Copy the stretch of entries from the line containing "Identify the location of sgmai-logo: SGMAI" through the line containing "What are the", word for word, with both of those lines included.

Supplied data Start Marker

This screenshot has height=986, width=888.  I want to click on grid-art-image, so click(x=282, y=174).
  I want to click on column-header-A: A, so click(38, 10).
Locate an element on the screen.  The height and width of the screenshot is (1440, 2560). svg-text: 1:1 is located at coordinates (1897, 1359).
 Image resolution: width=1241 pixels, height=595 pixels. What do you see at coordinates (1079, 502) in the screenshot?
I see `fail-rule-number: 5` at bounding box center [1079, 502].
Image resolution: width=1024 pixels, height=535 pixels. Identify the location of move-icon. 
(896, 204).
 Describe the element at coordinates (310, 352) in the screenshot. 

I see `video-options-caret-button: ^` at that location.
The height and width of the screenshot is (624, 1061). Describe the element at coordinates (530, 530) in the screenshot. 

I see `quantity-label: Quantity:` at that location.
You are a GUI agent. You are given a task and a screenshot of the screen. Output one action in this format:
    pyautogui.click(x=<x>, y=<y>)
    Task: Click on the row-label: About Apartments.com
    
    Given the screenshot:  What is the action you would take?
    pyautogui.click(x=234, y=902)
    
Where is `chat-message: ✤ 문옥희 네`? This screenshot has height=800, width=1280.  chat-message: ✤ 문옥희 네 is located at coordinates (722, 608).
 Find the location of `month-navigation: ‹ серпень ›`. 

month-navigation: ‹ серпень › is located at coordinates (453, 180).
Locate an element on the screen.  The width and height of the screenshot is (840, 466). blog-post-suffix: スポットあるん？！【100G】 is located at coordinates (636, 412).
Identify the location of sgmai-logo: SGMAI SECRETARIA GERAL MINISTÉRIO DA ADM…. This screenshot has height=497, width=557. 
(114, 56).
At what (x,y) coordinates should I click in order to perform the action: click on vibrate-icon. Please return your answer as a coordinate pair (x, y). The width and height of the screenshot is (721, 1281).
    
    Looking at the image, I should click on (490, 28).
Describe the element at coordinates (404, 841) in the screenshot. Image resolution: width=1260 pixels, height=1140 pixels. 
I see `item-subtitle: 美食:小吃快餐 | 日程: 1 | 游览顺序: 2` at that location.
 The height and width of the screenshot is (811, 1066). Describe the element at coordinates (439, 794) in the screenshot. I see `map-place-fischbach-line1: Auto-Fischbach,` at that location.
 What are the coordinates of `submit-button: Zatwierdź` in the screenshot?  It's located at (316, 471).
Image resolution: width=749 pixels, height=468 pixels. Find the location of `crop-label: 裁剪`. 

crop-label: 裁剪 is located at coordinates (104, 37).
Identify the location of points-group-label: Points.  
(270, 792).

Supplied data End Marker

Answer space:
Identify the location of sgmai-logo: SGMAI SECRETARIA GERAL MINISTÉRIO DA ADM…. This screenshot has height=497, width=557. 
(114, 56).
At what (x,y) coordinates should I click in order to perform the action: click on vibrate-icon. Please return your answer as a coordinate pair (x, y). The width and height of the screenshot is (721, 1281).
    
    Looking at the image, I should click on (490, 28).
Describe the element at coordinates (404, 841) in the screenshot. Image resolution: width=1260 pixels, height=1140 pixels. 
I see `item-subtitle: 美食:小吃快餐 | 日程: 1 | 游览顺序: 2` at that location.
 The height and width of the screenshot is (811, 1066). Describe the element at coordinates (439, 794) in the screenshot. I see `map-place-fischbach-line1: Auto-Fischbach,` at that location.
 What are the coordinates of `submit-button: Zatwierdź` in the screenshot?  It's located at (316, 471).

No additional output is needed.